Health

Energy drinks have no place in kids' diets: MDs

Children need to learn the difference between energy drinks with potentially harmful caffeine levels and sports drinks, pediatricians say.

Children need to learn the difference between energy drinks with potentially harmful caffeine levels and sports drinks, pediatricians say.

Most kids don't need energy drinks that are heavily marketed to them, the American Academy of Pediatrics said in a report published in Monday's issue of the journal Pediatrics. 
Pediatricians suggest highlighting the difference between sports drinks and energy drinks with patients and their parents. (Albert Gea/Reuters)

"There is a lot of confusion about sports drinks and energy drinks, and adolescents are often unaware of the differences in these products," said Dr. Marcie Beth Schneider, a co-author of the report.

"Some kids are drinking energy drinks — containing large amounts of caffeine — when their goal is simply to rehydrate after exercise. This means they are ingesting large amounts of caffeine and other stimulants, which can be dangerous."

Sports drinks, which contain carbohydrates, minerals, electrolytes and flavouring, are meant to replace water and electrolytes lost through sweating during exercise.

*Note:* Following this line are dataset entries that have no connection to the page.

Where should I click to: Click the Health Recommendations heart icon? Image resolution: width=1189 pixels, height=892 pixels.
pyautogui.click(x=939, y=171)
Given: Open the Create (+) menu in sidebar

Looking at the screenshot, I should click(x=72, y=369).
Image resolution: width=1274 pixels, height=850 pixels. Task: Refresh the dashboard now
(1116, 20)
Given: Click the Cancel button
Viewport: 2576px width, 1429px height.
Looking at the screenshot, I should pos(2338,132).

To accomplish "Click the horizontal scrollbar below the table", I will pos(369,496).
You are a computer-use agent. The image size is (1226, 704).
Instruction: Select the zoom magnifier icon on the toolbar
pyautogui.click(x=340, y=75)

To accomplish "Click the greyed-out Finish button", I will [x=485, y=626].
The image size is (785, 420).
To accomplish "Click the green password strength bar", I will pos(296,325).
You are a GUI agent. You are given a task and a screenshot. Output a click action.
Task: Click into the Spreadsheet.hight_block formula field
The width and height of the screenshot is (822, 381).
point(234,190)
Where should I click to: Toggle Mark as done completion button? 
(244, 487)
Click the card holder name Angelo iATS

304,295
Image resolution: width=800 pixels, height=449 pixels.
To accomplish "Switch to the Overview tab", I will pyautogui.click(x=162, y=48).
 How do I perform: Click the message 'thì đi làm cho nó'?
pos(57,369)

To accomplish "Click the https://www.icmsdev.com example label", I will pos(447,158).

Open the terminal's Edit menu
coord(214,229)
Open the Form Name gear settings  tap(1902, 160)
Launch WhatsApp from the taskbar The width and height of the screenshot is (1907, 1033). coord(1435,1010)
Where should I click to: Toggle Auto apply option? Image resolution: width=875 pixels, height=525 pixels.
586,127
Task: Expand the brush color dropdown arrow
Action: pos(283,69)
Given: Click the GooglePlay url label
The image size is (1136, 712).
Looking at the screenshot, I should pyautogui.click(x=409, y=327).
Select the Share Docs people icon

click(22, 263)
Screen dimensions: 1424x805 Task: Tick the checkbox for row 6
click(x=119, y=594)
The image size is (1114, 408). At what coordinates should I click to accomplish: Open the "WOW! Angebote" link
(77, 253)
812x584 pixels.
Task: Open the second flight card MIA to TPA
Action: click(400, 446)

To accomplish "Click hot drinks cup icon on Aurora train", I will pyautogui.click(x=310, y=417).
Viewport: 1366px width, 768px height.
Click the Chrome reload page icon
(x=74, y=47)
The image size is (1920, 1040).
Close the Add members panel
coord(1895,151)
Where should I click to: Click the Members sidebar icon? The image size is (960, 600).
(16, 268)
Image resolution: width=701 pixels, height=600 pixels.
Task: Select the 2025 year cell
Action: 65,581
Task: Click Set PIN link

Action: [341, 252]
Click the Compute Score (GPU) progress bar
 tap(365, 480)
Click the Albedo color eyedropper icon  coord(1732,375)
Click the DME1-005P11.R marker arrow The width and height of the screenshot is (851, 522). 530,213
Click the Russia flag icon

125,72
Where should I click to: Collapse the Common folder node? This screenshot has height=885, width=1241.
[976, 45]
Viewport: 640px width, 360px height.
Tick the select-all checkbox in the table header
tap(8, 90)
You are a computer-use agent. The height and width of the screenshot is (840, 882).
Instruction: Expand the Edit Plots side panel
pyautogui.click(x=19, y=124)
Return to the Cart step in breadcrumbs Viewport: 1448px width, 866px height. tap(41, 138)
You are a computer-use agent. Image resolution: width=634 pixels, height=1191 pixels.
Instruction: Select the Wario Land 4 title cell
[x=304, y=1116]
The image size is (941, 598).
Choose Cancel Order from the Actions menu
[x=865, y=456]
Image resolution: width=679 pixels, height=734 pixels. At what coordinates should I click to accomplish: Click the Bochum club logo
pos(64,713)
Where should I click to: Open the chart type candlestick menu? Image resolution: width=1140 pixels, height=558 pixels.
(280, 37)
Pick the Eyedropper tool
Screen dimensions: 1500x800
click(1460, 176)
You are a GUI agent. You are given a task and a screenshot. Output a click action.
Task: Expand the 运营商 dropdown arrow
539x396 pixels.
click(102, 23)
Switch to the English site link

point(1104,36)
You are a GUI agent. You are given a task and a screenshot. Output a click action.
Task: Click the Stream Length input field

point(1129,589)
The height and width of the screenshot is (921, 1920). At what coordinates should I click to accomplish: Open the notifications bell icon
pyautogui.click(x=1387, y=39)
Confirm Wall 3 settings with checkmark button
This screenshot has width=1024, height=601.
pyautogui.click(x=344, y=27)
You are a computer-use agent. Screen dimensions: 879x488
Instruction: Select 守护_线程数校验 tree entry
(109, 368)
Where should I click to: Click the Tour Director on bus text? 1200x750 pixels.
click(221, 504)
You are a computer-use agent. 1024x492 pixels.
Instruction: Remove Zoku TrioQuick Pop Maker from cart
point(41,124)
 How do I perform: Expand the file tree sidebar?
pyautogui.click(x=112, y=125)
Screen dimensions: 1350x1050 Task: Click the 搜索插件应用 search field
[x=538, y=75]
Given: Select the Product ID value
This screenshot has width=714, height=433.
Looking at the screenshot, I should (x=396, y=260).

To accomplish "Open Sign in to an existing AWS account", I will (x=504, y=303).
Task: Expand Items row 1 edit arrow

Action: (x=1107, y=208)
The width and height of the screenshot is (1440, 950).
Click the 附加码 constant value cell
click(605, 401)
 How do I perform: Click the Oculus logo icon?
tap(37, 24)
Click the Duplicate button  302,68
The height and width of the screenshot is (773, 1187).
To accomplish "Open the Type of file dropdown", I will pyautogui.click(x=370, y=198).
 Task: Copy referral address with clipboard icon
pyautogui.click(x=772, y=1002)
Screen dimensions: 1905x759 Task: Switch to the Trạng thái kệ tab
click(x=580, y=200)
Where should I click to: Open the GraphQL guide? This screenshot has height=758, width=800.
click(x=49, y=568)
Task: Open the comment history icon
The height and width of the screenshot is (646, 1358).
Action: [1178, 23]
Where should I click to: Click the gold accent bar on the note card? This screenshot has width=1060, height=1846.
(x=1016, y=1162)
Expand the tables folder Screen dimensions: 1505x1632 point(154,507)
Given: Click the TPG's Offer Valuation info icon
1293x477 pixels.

Sports drinks can help young athletes sweating through prolonged, vigorous physical activity such as tournaments played in hot, humid weather with little recovery time between competitions.

But for most children doing routine physical activity, drinking plain water should be the first choice before, during and after most exercise, the authors said.

Sports drinks contain extra calories that contribute to obesity and tooth decay.

Energy drinks can also be harmful to health since they contain stimulants such as caffeine that have been linked to cardiovascular and neurological effects in children.

"Rigorous review and analysis of the literature reveal that caffeine and other stimulant substances contained in energy drinks have no place in the diet of children and adolescents," the paper's authors said.

The authors also recommended that pediatricians highlight the difference between sports drinks and energy drinks with patients and their parents, and talk about the potential health risks.

In a statement responding to the clinical report, the American Beverage Association agreed that sports drinks and energy drinks are very different beverage choices that should be assessed and marketed differently.

"Energy drinks are non-alcoholic beverages that are specifically marketed with an energizing effect and a unique combination of characterizing ingredients. While their ingredients and labelling comply fully with all regulatory requirements, they are not intended for young consumers," the beverage trade group said.